There were no dissenters in last night's meeting of the Reading Through It book club. We discussed Ta-Nehisi Coates We Were Eight Years in Power: An American Tragedy. The collection of essays, one from each year of the Obama presidency, paired with retrospective pieces giving context to, and commenting on, the original essays, is a powerful and rich read. All in attendance were quite taken by the book, which is unusual in our group, which nearly always has at least one dissenter.
We talked quite a bit about Coates' power as a prose stylist, his ability to frame an argument, his insight into systems of power, and their cascading effects on black Americans. Coates' background as a blogger, digging deep into the oft forgotten (or deliberately recast) history of the Civil War, gave him a runway at the beginning of the Obama presidency to frame such a historical president in a starkly historical context. One member talked about never putting it together before, until Coates pointed it out, that Obama's presidency created an editorial and public thirst for African-American perspectives that launched the careers of a new school of social and political critics: Coates, Jamelle Bouie, Gene Demby, just to name a few.
We spent a bit of time — a slim amount, in proportion to its historical importance — on "The Case for Reparations", the essay that launched Coates from a well-known political writer, to a famous writer. We touched on how clear and unassailable his argument was, how focusing its lens on living Americans who were so clearly cheated and swindled, moved the argument for reparations from something removed from a time period white America doesn't understand, to something modern, cruel, and difficult to argue with.
One member read a quote from the essay we spent some time with:
Perhaps the number is so large that it can't be imagined, let alone calculated and dispensed. But I believe that wrestling publicly with these questions matters as much as — if not more than — the specific answers that might be produced. An America that asks what it woes its most vulnerable citizens is improved and humane. An America that looks away is ignoring not just the sins of the past but the sins of the present and the certain sins of the future. More important than any single check cut to any African American, the payment of reparations would represent America's maturation out of the childhood myth of its innocence into a wisdom worthy of its founders.
The essay that garnered the second-most attention was "The Black Family in the Age of Mass Incarceration." Many books, in the over-three year history of our book club, have been painful and difficult to read. But this essay was very affecting to many of our members, who struggled to find meaning in the absolute cruelty of the system Coates so cogently unpacks. The cruelty is the point, after all, not rehabilitation.

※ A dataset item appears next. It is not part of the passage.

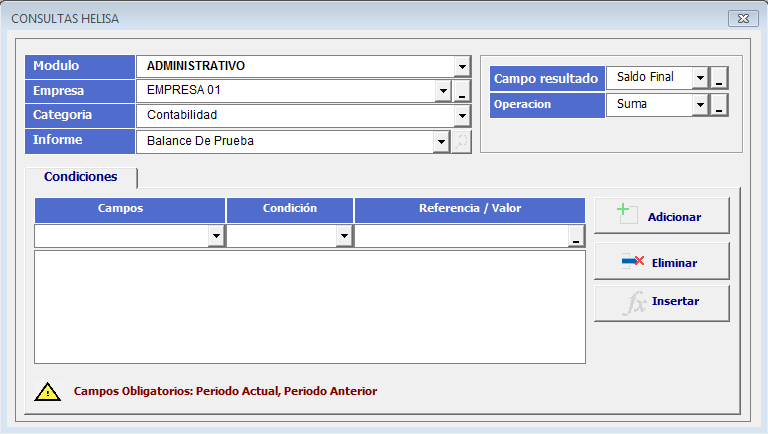Click the small underscore button beside Empresa

pos(461,91)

Coates' relationship with Obama was a narrative arc told mostly in the commentary on the essays in the book, and it was moving to see a sharp-eyed critic also so admire and work at understanding the target of his criticism. When Coates gained access to Obama, first in off-the-record meetings where they would discuss a wide range of topics, his admiration for the man, even when he was disappointed by his actions or policies, was palpable. Obama has a towering intellect, and Coates took a while to find his own comfort when verbally sparring with the president.
His sharpest critique, for some in our group, was when the administration caved and fired Shirley Sherrod, after video-taped comments she made to the NAACP were re-cut so that it appeared she was saying something opposite of what she actually was. Obama, or his people, reacted knee-jerk to the right wing campaign, firing Sherrod before she had a chance to defend herself. Coates goes deep into Sherrod's past, what drove her to her post at the USDS, after years of activism and civil rights labor. He goes into her family history — her father was shot dead by a white neighbor, who refused to return charges, and a cross was burned on her family's lawn soon after — and how she dedicated her life to improving conditions in the south. The context he gives in his essay makes Obama's decision appear weak, feckless, and cruel, an untrue smear campaign taking down a woman who earned her position many times over.
This book will stand tall on the shelf, compared to many of the other's we have read during the past three years of the club. If you want to understand Obama, the effects of his presidency, and a good-faith critique of his policies, and the cultural context of black America during those years, Coates is every bit as good as his reputation might suggest.
Reading Through It will be back next month, on Wednesday, March 4th, at Third Place Books' Seward Park location. We'll be reading Rebecca Traister's Good and Mad which is 20% at the store for the next month. Grab your copy, and come on down to discuss it.
This will be the last book we cover. After March, we're going to discontinue the club. We've had an amazing run over the past three years, and learned so much from the people who came and shared and learned with us. We're grateful to you all for the opportunity, and to Third Place Books for giving us the forum. It would be fun to have a banner month to celebrate, so please do come if you can.